Film Inquiry

NO WAY UP: Sunk With No Hope

No Way Up (2024) - source: RLJE Films

Disaster films involving unlikely animal attacks continually attempts to garner our attention. And while some fall flat, others become surprising sensations with an undeniable following. Jurassic Park, Deep Blue Sea, Sharknado, Crawl, Jaws, The Meg, Lake Placid and Snakes on a Plane each were meet with their own success, each more ridiculous than the other but far from forgettable. For many of these films, it is their ability to lean into the absurd, a clear awareness of how far the film is from reality working to its advantage. Additionally, its the ability of these films to wield the power of the one liner, effectively heightening the moments they are found within and living on in infamy.

Promoted as “sharks on a plane”, Claudio Fäh‘s No Way Up immediately had my attention, the absurdity of sharks on a plane and how this would all play out piquing my intrigue. And while it does have its moments of tension, No Way Up proves it is sunk with no hope of rescue.

Crash and Burn

No Way Up immediately leans into the tropes of an animal disaster film, the first third of the film utilized to introduce its menagerie of characters and initial conflict. As the opening score begins to welcome us into the destruction, its notes fell reminiscent of Deep Blue Sea, giving a sense of homage early on in the film. As No Way Up plays through its opening sequence, it is a collage of picturesque ocean clips, shot from above and below. There is little fear that lives within its waves, both the power and majesty of the ocean captured before our eyes. It is not until the film settles on a. woman falling into the water that it begins to embrace the dark undertones of its beginning. As the woman sinks, the camera moves in closer, taking in the tranquility of her face, viewers convinced that she has died. Yet, as she opens her eyes and screams, a man shoots up in bed  – the entire moment nothing more than a nightmare.

NO WAY UP: Sunk With No Hope
source: RLJE Films

While No Way Up works to create a premeditated motivation for its characters, it never truly embraces the effectiveness of this opening, leaving it strictly as a call back for a character’s move towards or lack of action. Where it effectively creates tension, it is lost in the slow burn of character introductions and underutilization.

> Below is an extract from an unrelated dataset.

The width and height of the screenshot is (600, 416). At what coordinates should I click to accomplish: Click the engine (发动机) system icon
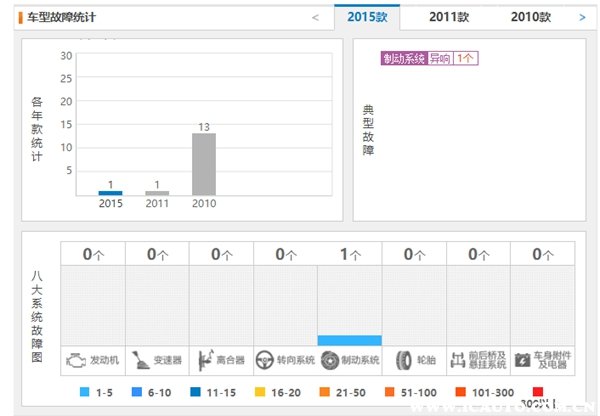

As we move to the airport and the plane, the body count and potential survivors are slowly introduced. One by one we meet the governor’s daughter Ava (Sophie McIntosh) and her friends Jed (Jeremias Amoore) and Kyle (Will Attenborough), grandparents Mary (Phyllis Logan) and Hank (James Carroll Jordan) bringing their granddaughter Rosa (Gray Nettle) to their timeshare, flight attendant Danilo (Manuel Pacific) and Ava’s bodyguard Brandon (Colm Meaney). As the film works through each character, it feels as though No Way Up is trying too hard to lean into the classic tropes of a disaster, giving the film a heavy weight of predictability. As the plane takes off, it is set with disaster, and the initial conflict is presented like a scene from Final Destination before plunging into the ocean below. As the survivors take stock of their situation, they find surviving the crash was only the beginning.

source: RJLE Films

Disaster films work by being ridiculous, honing in on a sense of predictability while throwing reality out the window. For No Way Up, it becomes too ridiculous. And while viewers of disaster movies do not expect perfection, details at times are too obvious at the lackluster sense of attention the film was given – one particularly favorite moment capturing a wet hat thrown to one of the survivors, the one they catch dry as a bone. The film pushes its challenge of reality, many times leaving viewers detached from the viewing experience as they question how that could even happen. While this is expected in a film of this nature, too often it becomes too distracting

Conclusion:

No Way Up still retains the entertainment factor, no matter its predictability and overarching absurdity. While I sometimes found myself disengaging from the film, No Way Up always brought me back in. It works well at building visual constructions of the danger, the plane’s destruction and crash working as one of the film’s finer moments. As No Way Up works through its shark attack, the film works well to create a reminiscent feel of the story of the Indianapolis, survivors left behind and eaten one by one by sharks after their ship sank – a quiet homage here as the story of the Indianapolis is a standout moment in Jaws.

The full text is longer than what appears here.